Create PyTorch dataset.

In [7]:
training_set = Dataset(torch.tensor(df_train['ecfp'], dtype=torch.float),
                       torch.tensor(df_train['y'], dtype=torch.int64))

  training_set = Dataset(torch.tensor(df_train['ecfp'], dtype=torch.float),


Create PyTorch dataloader.

In [8]:
train_dataloader = DataLoader(training_set,
                              batch_size=cfg.train.bsz,
                              shuffle=True,
                              pin_memory=True,
                              drop_last=False)

Initialize the encoder network, the loss criterion and optimizer.

In [9]:
encoder = LSTM(cfg.train.insz,
               cfg.train.outsz,
               cfg.train.hiddensz,
               cfg.train.nlayer)
criterion = supervisedCL(temp=cfg.train.temp)

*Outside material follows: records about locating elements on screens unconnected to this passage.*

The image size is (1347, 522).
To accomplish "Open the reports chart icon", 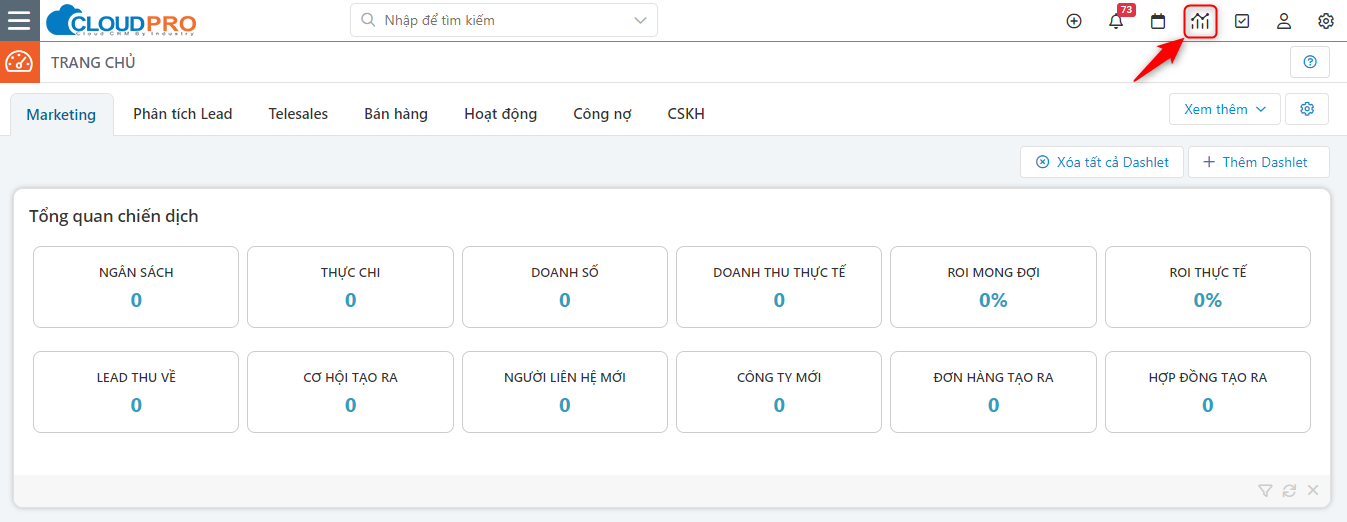I will pos(1200,21).
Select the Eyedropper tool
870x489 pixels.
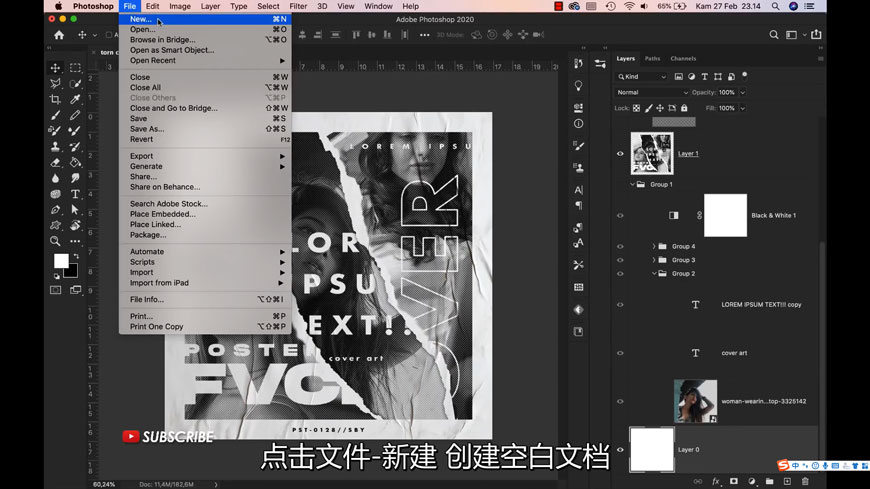click(75, 100)
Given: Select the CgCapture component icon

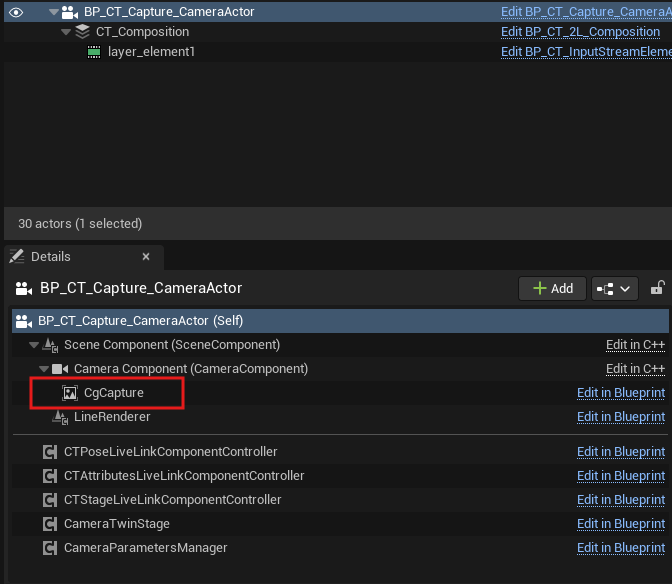Looking at the screenshot, I should click(x=70, y=393).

if torch.cuda.is_available():
    encoder = encoder.to(cfg.train.device)
    criterion = criterion.to(cfg.train.device)

encoder_optimizer = torch.optim.Adam(encoder.parameters(), lr=cfg.train.lr)

Training loop

In [10]:
pbar = trange(cfg.train.epoch, desc=f"Train")

batch_num = 0
running_loss = 0.0

for epoch_num in pbar:
    epoch_loss = 0.0

    encoder.train()
    encoder_optimizer.zero_grad()

    for x, y in train_dataloader:
        elem, ct = torch.unique(y, return_counts=True)
        batch_num += 1
        x = x.to(cfg.train.device)
        x = torch.unsqueeze(x,1)
        y = y.to(cfg.train.device)
        learned_embeddings = encoder(x)
        learned_embeddings = F.normalize(learned_embeddings, dim=1)
        loss = criterion(learned_embeddings, y)
        loss.backward()
        encoder_optimizer.step()
        epoch_loss += loss.item()
        running_loss += loss.item()

    pbar.set_description(f"Epoch {epoch_num} - Loss {loss.item():.4f}")

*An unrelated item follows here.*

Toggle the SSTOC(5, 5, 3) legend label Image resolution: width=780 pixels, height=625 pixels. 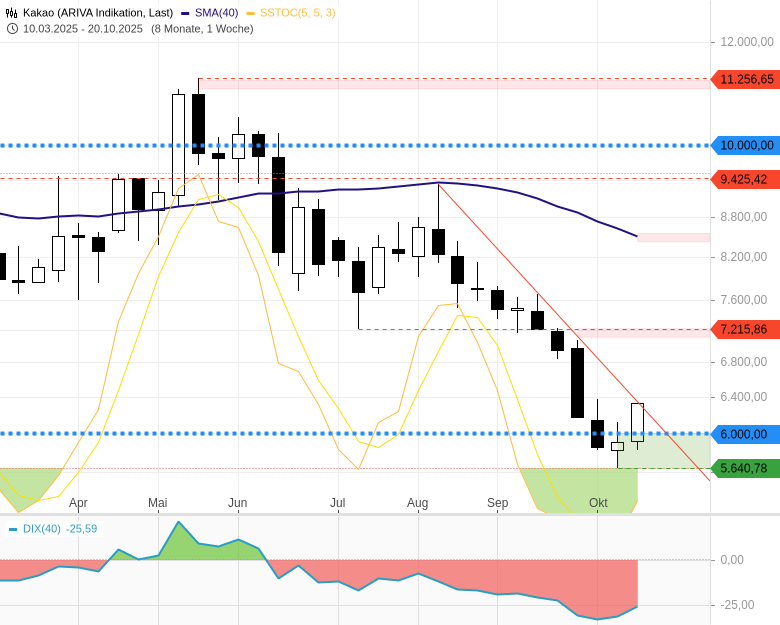297,13
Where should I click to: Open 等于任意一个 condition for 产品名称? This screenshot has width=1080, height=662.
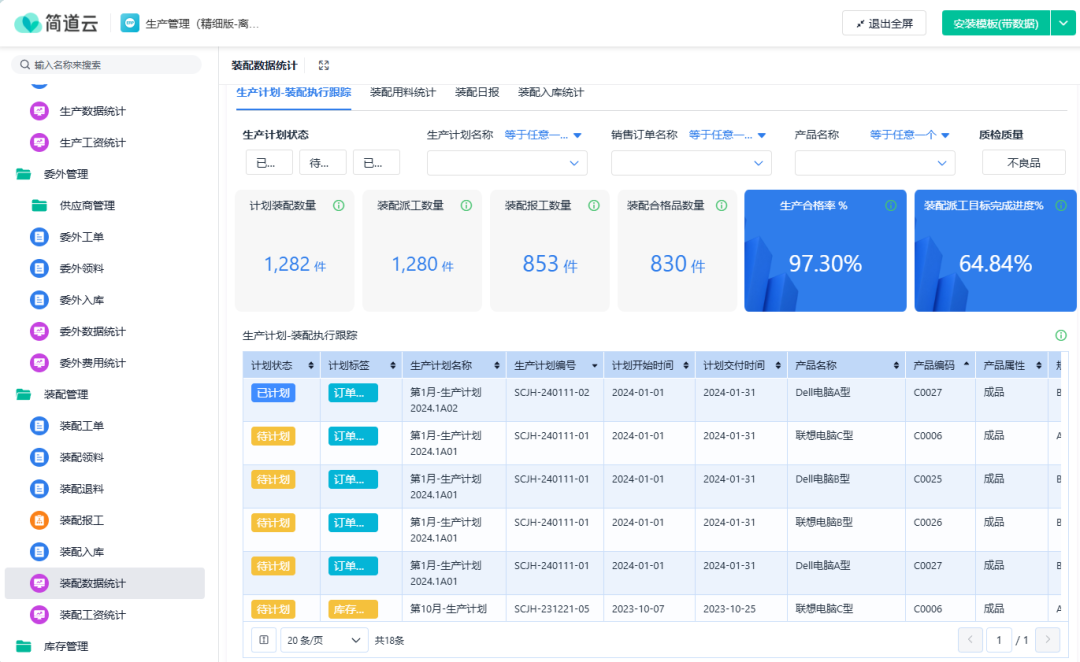point(909,135)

final_loss = running_loss / batch_num
print(f"Loss: {final_loss:.5f}")


Epoch 19 - Loss 0.1627: 100%|██████████| 20/20 [00:16<00:00,  1.20it/s]

Loss: 0.51561





The loss is declining, indicating the contrastive loss function was coded successfully and the encoder module is training properly. That said, users should be careful with overtraining the encoder module. A proper optimization is necessary for acceptable performance on the validation set.